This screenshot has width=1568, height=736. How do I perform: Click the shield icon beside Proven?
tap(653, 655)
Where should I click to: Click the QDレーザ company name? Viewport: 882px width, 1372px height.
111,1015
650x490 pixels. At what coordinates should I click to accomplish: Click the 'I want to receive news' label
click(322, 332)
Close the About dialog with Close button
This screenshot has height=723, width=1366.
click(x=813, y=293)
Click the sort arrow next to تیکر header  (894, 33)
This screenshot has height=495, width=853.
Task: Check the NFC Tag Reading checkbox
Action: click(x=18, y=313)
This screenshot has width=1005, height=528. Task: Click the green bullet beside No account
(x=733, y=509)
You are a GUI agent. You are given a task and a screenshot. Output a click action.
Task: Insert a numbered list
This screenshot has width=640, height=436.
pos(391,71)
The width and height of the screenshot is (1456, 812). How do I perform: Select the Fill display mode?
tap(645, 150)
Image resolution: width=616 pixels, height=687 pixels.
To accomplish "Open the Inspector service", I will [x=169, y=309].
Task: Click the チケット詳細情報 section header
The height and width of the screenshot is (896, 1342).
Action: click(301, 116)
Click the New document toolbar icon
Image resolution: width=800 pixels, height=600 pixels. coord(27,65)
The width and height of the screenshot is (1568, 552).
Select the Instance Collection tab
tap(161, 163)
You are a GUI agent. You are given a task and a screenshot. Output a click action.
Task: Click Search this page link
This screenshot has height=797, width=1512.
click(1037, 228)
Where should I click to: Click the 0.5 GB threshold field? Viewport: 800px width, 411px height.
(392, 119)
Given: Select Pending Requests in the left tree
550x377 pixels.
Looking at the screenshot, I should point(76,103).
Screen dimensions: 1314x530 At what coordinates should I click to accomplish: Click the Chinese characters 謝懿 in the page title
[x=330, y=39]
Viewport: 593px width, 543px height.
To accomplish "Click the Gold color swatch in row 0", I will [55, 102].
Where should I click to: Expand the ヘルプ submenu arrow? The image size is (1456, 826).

What you need to do: Rewrite the records above as a numbered list, leaving out any blank lines.

Problem solution:
1. This screenshot has width=1568, height=736. How do I perform: Click the shield icon beside Proven?
2. tap(653, 655)
3. Where should I click to: Click the QDレーザ company name? Viewport: 882px width, 1372px height.
4. 111,1015
5. 650x490 pixels. At what coordinates should I click to accomplish: Click the 'I want to receive news' label
6. click(322, 332)
7. Close the About dialog with Close button
8. This screenshot has height=723, width=1366.
9. click(x=813, y=293)
10. Click the sort arrow next to تیکر header  (894, 33)
11. This screenshot has height=495, width=853.
12. Task: Check the NFC Tag Reading checkbox
13. Action: click(x=18, y=313)
14. This screenshot has width=1005, height=528. Task: Click the green bullet beside No account
15. (x=733, y=509)
16. You are a GUI agent. You are given a task and a screenshot. Output a click action.
17. Task: Insert a numbered list
18. This screenshot has width=640, height=436.
19. pos(391,71)
20. The width and height of the screenshot is (1456, 812). How do I perform: Select the Fill display mode?
21. tap(645, 150)
22. Image resolution: width=616 pixels, height=687 pixels.
23. To accomplish "Open the Inspector service", I will [x=169, y=309].
24. Task: Click the チケット詳細情報 section header
25. The height and width of the screenshot is (896, 1342).
26. Action: click(301, 116)
27. Click the New document toolbar icon
28. Image resolution: width=800 pixels, height=600 pixels. coord(27,65)
29. The width and height of the screenshot is (1568, 552).
30. Select the Instance Collection tab
31. tap(161, 163)
32. You are a GUI agent. You are given a task and a screenshot. Output a click action.
33. Task: Click Search this page link
34. This screenshot has height=797, width=1512.
35. click(1037, 228)
36. Where should I click to: Click the 0.5 GB threshold field? Viewport: 800px width, 411px height.
37. (392, 119)
38. Given: Select Pending Requests in the left tree
39. 550x377 pixels.
40. Looking at the screenshot, I should point(76,103).
41. Screen dimensions: 1314x530 At what coordinates should I click to accomplish: Click the Chinese characters 謝懿 in the page title
42. [x=330, y=39]
43. Viewport: 593px width, 543px height.
44. To accomplish "Click the Gold color swatch in row 0", I will [55, 102].
45. Where should I click to: Expand the ヘルプ submenu arrow? The image size is (1456, 826).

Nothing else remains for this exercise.